→ **EXERCISE DETAILS**:
From the data below, please reproduce exactly everything from the line that contains "46.12 (115, 2271)" down to the line that contains "29.6 (173, 1544)", with both ends included.

→ **DATA FOR THIS TASK**:
▽

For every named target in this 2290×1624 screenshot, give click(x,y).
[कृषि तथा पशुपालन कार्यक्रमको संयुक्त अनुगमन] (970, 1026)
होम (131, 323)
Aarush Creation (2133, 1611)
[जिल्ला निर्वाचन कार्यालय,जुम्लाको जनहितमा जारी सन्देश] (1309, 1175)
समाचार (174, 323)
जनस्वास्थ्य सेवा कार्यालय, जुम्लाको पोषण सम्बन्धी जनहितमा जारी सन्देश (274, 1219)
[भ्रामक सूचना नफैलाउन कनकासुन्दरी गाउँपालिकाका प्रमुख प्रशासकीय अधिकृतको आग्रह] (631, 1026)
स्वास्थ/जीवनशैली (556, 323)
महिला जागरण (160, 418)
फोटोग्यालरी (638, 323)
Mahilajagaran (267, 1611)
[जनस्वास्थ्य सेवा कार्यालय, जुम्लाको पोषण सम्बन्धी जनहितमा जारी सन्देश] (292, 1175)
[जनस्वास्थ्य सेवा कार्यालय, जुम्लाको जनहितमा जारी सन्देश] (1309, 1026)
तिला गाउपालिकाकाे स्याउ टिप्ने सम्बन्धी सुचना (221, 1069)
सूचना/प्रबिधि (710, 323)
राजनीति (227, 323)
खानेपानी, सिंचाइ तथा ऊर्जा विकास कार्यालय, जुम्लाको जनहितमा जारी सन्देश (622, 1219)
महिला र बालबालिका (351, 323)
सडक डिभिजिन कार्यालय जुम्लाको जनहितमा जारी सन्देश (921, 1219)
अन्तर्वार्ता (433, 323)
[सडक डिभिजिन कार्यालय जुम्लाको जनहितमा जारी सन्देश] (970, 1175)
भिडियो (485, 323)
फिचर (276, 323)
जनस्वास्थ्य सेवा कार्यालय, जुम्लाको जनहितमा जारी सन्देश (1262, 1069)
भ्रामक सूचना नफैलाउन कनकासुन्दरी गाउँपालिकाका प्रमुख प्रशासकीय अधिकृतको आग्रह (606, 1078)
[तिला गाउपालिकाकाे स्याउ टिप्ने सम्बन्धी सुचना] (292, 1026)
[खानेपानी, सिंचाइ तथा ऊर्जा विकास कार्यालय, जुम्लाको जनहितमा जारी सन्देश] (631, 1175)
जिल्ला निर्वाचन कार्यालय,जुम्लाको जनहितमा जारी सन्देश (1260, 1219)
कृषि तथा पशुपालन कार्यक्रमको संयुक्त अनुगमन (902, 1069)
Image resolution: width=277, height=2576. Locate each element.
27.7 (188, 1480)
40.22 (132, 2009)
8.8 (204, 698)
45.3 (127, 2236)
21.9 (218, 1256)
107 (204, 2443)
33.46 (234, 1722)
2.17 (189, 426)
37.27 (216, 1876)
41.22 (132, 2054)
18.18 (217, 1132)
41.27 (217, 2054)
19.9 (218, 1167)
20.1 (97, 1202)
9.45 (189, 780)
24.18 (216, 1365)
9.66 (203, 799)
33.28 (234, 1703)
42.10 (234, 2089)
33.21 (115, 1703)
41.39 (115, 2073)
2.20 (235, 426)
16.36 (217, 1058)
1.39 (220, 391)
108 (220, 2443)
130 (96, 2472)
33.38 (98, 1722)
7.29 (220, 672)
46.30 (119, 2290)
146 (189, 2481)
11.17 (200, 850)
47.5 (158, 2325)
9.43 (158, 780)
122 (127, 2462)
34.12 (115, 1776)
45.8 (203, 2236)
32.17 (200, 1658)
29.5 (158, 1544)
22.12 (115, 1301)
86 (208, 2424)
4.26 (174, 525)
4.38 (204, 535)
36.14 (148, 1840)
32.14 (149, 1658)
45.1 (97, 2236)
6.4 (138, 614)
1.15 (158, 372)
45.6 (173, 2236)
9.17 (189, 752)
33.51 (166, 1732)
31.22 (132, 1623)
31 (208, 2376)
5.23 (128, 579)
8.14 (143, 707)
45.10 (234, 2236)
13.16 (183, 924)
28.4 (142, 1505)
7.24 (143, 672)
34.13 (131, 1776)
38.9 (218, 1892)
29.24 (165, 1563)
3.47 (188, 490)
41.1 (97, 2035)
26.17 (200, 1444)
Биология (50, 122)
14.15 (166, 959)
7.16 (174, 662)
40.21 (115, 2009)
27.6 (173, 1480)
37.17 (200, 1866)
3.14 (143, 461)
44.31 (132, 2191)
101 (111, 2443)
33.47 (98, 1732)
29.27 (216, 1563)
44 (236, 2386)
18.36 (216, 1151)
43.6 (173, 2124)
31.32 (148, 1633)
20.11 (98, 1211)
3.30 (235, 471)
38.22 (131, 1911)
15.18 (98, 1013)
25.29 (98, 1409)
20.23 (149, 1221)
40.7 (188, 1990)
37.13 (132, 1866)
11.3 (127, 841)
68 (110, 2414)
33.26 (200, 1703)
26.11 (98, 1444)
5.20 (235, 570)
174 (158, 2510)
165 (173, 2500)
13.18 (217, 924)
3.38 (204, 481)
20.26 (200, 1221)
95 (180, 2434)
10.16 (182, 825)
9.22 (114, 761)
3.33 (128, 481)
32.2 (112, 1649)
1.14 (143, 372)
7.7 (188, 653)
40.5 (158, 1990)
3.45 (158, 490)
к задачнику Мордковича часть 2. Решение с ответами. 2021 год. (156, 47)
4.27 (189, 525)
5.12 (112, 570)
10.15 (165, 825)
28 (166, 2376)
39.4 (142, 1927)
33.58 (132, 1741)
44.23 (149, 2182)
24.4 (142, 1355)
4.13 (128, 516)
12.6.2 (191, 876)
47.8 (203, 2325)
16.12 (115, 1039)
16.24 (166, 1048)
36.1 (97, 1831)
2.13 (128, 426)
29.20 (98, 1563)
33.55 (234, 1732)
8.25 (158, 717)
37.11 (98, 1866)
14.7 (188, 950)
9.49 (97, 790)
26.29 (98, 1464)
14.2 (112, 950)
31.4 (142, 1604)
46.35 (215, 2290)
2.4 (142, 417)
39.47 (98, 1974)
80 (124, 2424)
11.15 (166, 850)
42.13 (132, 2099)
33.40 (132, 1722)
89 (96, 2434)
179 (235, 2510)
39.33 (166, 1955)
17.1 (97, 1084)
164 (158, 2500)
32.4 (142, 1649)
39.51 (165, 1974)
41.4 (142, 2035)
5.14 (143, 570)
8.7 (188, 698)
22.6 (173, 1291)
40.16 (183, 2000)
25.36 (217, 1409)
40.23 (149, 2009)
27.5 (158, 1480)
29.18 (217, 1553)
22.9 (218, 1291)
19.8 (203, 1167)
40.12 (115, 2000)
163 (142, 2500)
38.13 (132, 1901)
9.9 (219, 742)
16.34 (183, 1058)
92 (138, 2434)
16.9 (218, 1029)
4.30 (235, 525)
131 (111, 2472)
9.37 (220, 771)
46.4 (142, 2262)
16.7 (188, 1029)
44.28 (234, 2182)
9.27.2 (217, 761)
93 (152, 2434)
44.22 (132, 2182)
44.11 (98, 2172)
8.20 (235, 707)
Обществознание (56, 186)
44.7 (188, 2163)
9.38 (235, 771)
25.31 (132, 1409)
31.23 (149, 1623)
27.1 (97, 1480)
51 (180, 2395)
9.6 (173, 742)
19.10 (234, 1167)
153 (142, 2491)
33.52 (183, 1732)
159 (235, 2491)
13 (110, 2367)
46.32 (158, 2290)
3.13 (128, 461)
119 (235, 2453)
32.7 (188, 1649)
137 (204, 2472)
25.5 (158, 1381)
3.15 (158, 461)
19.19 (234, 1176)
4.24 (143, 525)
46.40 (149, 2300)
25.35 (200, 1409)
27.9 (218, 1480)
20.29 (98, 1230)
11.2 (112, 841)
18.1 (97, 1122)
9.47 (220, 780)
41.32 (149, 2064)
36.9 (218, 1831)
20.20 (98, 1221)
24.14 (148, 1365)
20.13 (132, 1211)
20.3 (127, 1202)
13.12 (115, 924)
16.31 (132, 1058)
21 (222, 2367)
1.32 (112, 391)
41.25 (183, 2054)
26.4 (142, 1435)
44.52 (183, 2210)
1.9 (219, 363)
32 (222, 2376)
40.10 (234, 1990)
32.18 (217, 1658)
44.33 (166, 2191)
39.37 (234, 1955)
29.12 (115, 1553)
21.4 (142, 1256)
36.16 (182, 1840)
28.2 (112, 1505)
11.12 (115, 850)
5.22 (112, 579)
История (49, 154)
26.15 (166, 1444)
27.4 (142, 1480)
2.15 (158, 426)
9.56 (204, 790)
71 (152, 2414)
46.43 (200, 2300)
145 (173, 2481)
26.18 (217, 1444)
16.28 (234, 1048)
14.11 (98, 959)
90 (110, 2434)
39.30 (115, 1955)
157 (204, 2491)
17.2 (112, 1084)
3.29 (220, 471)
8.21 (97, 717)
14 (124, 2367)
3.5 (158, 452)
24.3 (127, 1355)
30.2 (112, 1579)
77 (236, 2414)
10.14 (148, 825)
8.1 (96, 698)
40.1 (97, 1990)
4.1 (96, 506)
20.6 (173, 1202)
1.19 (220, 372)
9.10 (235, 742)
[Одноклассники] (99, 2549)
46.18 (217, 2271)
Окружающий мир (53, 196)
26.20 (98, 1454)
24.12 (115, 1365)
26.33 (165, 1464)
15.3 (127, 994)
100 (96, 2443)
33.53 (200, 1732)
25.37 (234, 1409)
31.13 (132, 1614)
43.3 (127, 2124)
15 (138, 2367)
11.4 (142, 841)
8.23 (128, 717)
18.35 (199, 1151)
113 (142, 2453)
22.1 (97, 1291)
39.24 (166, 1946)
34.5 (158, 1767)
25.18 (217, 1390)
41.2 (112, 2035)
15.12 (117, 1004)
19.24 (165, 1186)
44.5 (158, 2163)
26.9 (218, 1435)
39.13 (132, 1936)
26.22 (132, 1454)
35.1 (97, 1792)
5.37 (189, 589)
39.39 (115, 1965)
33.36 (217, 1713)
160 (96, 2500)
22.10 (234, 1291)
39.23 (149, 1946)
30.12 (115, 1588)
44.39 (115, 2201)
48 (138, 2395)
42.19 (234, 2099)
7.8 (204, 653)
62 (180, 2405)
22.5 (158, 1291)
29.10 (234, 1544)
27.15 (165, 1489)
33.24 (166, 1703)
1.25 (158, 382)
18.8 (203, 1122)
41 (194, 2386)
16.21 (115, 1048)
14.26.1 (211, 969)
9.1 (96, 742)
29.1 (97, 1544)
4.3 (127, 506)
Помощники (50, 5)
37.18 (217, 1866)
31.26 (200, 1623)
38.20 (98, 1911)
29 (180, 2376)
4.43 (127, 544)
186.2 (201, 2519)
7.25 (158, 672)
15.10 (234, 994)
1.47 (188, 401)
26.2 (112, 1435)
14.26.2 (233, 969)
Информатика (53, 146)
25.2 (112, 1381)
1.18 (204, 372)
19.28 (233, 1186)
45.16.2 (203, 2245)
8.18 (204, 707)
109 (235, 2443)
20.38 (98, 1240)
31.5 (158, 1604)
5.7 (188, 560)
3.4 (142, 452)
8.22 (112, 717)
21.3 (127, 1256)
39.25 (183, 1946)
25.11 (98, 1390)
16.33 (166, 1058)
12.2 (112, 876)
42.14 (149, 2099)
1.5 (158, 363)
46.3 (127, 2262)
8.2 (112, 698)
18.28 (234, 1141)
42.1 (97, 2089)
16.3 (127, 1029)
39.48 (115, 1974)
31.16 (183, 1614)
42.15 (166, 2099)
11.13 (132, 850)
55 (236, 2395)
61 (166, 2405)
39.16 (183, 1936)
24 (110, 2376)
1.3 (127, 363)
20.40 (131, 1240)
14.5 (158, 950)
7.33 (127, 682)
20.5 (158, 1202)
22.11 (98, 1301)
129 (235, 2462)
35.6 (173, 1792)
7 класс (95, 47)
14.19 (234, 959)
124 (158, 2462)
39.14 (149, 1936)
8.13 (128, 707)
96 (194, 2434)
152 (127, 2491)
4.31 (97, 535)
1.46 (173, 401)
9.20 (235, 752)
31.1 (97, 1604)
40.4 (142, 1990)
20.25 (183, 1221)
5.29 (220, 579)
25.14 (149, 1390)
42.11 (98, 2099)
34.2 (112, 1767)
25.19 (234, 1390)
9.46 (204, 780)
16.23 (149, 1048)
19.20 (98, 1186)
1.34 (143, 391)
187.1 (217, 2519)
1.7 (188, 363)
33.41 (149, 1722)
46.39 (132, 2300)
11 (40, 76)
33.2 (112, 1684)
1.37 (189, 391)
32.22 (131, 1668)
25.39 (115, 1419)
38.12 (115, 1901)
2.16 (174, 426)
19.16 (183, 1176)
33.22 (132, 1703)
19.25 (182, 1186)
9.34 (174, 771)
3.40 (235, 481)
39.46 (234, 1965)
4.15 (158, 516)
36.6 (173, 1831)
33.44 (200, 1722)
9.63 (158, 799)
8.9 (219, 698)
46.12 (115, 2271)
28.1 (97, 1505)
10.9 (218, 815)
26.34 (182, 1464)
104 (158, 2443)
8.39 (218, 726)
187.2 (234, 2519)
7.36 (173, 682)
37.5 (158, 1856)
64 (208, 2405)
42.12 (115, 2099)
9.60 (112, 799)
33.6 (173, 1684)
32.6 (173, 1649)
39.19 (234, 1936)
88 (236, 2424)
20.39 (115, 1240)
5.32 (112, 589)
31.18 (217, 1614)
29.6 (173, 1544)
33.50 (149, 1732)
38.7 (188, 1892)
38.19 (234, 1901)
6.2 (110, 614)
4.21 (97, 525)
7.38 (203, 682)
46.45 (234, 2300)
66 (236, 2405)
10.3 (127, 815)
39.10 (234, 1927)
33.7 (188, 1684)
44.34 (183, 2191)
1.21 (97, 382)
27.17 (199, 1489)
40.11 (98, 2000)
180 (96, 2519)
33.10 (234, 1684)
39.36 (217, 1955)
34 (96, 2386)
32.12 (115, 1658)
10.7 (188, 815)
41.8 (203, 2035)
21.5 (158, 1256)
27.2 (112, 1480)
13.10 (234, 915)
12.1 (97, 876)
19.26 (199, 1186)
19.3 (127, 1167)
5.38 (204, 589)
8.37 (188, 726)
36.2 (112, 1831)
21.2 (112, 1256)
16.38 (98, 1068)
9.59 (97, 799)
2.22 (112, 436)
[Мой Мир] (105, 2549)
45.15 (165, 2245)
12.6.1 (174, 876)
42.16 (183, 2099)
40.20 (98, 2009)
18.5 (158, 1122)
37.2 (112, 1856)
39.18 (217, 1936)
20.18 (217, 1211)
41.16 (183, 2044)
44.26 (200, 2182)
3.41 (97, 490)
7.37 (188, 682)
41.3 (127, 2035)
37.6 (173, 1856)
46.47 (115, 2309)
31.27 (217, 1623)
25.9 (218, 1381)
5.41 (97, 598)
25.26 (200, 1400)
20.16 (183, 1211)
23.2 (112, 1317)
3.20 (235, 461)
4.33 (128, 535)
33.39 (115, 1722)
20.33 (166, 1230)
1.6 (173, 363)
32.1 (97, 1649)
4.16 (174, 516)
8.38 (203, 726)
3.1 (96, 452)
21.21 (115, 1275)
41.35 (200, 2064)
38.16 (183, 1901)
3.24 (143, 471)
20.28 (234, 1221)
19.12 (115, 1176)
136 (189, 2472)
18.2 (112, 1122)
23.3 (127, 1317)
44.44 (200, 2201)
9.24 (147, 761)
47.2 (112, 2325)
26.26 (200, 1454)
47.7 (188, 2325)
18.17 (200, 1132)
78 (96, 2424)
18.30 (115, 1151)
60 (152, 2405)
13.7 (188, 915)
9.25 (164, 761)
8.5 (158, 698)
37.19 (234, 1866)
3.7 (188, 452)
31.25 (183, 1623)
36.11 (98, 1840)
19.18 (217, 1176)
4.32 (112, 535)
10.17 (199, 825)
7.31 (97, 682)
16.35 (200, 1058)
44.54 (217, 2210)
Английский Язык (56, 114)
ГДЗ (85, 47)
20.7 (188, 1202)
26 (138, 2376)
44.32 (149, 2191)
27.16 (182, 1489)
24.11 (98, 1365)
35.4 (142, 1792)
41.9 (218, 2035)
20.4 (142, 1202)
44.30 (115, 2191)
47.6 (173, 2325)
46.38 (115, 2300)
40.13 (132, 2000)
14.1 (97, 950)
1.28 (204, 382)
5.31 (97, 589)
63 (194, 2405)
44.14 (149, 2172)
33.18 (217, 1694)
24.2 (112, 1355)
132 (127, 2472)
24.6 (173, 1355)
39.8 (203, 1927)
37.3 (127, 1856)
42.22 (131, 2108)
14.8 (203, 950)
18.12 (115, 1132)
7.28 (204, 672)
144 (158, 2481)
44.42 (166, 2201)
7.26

△

→ **WRITTEN RESPONSE**:
46.12 (115, 2271)
28.1 (97, 1505)
10.9 (218, 815)
26.34 (182, 1464)
104 (158, 2443)
8.39 (218, 726)
187.2 (234, 2519)
7.36 (173, 682)
37.5 (158, 1856)
64 (208, 2405)
42.12 (115, 2099)
9.60 (112, 799)
33.6 (173, 1684)
32.6 (173, 1649)
39.19 (234, 1936)
88 (236, 2424)
20.39 (115, 1240)
5.32 (112, 589)
31.18 (217, 1614)
29.6 (173, 1544)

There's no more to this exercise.